Task item: Word for word, repeat the data that follows. Do not include the pictures.
*** Source data Section Begins ***
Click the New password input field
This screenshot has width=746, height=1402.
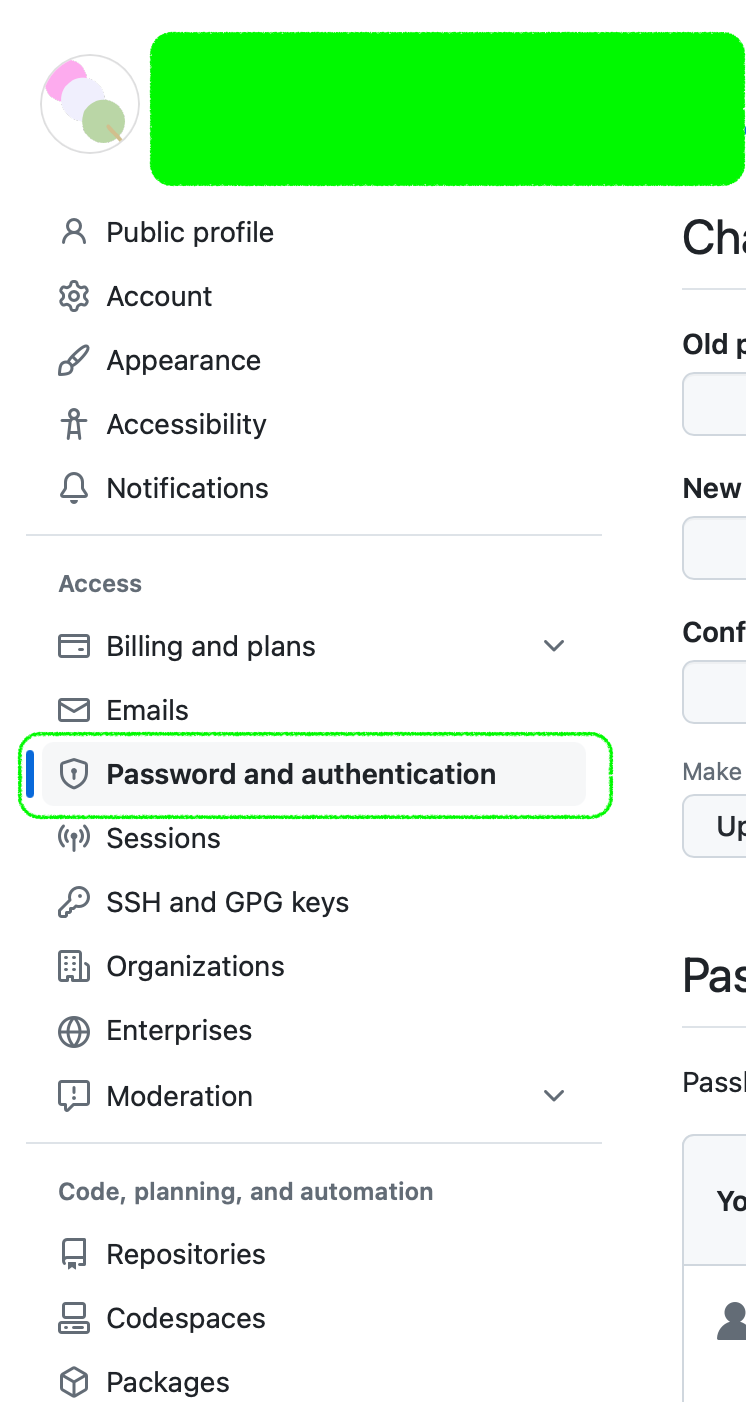click(x=715, y=548)
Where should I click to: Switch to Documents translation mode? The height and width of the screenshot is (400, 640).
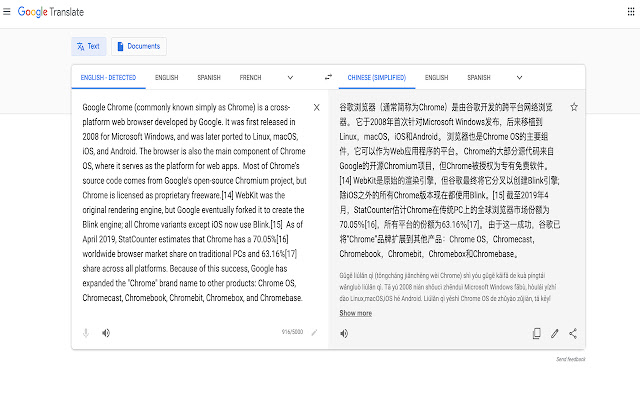[x=139, y=46]

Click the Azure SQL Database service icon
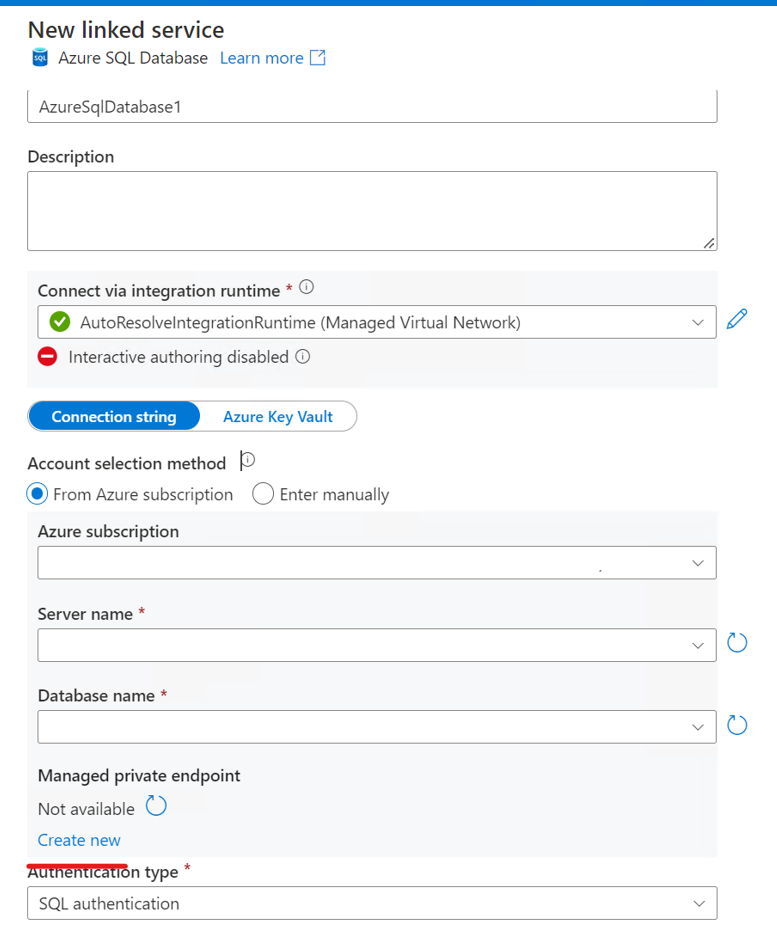point(40,58)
*** Source data Section Ends ***
Answer box:
Click the New password input field
This screenshot has width=746, height=1402.
click(x=715, y=548)
Where should I click to: Switch to Documents translation mode? The height and width of the screenshot is (400, 640).
[x=139, y=46]

Click the Azure SQL Database service icon
point(40,58)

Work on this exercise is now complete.